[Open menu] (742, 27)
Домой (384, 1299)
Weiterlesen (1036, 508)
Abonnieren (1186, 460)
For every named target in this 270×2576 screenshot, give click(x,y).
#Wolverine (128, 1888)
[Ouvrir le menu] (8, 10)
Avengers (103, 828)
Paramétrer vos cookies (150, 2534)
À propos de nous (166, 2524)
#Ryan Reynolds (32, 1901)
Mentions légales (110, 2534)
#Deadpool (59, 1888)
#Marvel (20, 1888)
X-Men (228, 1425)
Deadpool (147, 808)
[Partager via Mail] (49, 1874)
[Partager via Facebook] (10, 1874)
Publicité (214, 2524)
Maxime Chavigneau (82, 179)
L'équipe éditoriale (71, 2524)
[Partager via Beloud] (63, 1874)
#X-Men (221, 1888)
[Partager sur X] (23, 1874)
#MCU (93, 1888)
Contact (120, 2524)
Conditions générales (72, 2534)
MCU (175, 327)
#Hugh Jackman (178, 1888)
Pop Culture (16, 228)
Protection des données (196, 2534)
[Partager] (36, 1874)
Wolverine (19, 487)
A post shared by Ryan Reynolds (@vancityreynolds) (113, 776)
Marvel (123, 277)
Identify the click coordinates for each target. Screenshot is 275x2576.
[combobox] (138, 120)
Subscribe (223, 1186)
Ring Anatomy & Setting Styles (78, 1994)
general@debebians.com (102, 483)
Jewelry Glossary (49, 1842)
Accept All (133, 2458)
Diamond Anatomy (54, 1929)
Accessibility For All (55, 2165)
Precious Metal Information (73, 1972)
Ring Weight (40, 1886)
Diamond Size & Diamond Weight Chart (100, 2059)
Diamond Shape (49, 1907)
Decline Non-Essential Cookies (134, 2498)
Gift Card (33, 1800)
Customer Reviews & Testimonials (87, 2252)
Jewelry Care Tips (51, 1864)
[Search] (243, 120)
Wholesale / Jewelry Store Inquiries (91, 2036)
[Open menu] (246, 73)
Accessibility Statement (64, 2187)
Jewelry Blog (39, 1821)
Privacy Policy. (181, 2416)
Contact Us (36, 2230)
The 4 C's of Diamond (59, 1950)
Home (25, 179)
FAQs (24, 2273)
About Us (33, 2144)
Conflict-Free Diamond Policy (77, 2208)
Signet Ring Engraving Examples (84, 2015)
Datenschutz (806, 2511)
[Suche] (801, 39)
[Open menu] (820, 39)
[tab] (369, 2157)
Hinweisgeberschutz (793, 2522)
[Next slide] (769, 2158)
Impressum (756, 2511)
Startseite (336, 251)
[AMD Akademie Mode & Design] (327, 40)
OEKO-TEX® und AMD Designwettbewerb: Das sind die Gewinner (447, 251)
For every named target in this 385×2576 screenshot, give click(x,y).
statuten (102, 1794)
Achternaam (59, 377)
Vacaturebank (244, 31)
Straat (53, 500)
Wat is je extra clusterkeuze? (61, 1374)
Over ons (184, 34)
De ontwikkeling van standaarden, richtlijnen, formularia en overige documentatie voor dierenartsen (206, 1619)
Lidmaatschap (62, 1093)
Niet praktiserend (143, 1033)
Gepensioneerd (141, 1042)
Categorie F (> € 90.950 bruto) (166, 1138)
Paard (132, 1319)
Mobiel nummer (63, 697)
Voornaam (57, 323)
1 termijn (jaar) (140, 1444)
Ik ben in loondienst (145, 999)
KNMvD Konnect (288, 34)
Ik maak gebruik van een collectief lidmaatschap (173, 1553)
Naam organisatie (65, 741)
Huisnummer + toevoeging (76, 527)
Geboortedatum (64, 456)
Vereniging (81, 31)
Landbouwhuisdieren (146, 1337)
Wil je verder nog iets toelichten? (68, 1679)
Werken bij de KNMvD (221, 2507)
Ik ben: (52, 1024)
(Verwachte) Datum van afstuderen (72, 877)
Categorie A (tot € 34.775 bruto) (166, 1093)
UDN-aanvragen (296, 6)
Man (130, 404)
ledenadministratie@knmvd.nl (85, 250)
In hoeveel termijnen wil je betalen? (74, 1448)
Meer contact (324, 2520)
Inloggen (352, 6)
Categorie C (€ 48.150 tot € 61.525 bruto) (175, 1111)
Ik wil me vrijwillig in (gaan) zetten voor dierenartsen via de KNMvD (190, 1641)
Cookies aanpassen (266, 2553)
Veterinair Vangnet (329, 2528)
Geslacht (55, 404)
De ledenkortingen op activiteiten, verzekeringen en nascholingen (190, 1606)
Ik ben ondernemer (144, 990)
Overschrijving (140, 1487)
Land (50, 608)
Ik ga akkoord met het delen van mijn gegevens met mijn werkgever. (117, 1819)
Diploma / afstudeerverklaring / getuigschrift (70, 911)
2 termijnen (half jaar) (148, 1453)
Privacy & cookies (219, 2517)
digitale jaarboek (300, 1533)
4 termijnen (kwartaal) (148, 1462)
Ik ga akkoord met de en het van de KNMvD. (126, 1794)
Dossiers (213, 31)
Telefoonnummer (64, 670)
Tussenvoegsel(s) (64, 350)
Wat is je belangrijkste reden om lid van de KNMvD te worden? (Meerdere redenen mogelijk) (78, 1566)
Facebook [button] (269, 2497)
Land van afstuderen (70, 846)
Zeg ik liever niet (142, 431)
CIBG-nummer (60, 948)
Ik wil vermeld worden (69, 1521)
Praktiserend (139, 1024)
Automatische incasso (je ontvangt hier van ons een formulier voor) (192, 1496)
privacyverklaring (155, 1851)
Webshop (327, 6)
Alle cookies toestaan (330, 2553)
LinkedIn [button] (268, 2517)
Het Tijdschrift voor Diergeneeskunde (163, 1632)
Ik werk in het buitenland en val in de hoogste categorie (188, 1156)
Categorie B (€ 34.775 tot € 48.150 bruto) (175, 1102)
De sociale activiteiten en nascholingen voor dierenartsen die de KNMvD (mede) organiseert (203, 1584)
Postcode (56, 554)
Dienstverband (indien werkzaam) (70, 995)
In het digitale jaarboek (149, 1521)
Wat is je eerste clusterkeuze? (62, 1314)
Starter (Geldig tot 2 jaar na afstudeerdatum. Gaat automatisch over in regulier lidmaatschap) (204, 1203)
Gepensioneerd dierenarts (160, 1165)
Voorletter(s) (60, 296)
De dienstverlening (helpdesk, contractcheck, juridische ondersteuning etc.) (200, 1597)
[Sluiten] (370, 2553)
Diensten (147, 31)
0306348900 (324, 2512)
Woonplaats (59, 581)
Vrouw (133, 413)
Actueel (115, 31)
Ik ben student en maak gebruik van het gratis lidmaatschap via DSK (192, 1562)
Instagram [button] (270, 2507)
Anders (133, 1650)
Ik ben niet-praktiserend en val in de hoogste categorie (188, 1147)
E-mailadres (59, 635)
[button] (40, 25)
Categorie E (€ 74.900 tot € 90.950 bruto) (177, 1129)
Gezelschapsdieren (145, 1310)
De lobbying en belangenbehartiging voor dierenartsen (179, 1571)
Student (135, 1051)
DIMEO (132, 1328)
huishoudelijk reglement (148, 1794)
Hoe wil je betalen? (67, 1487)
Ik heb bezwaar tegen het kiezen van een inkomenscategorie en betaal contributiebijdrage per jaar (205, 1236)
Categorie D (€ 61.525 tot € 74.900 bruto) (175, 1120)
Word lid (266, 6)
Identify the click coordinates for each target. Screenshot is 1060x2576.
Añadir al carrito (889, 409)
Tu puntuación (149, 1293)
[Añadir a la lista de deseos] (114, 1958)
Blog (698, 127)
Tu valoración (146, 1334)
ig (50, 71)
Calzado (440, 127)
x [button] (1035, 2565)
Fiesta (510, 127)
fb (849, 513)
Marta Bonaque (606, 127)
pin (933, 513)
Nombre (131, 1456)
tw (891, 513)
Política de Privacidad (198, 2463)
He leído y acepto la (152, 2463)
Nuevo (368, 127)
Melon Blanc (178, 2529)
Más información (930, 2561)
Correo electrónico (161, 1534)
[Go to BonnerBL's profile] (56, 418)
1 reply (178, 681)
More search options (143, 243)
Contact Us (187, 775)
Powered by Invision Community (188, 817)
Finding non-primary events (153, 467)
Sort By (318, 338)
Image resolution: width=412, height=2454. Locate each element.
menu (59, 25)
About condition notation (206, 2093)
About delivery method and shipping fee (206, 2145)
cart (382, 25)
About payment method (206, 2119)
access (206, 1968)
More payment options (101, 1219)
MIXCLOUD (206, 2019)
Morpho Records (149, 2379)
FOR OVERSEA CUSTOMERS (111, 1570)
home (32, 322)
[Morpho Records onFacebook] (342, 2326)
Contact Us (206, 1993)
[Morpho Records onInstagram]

--------------------------------------------------

**WORK INSTRUCTIONS:** Nothing but the lines from the one containing "tw (891, 513)" through the final line of the data above is to be reproduced, each exactly as written.

**ANSWER TO THIS TASK:**
tw (891, 513)
Política de Privacidad (198, 2463)
He leído y acepto la (152, 2463)
Nuevo (368, 127)
Melon Blanc (178, 2529)
Más información (930, 2561)
Correo electrónico (161, 1534)
[Go to BonnerBL's profile] (56, 418)
1 reply (178, 681)
More search options (143, 243)
Contact Us (187, 775)
Powered by Invision Community (188, 817)
Finding non-primary events (153, 467)
Sort By (318, 338)
Image resolution: width=412, height=2454. Locate each element.
menu (59, 25)
About condition notation (206, 2093)
About delivery method and shipping fee (206, 2145)
cart (382, 25)
About payment method (206, 2119)
access (206, 1968)
More payment options (101, 1219)
MIXCLOUD (206, 2019)
Morpho Records (149, 2379)
FOR OVERSEA CUSTOMERS (111, 1570)
home (32, 322)
[Morpho Records onFacebook] (342, 2326)
Contact Us (206, 1993)
[Morpho Records onInstagram]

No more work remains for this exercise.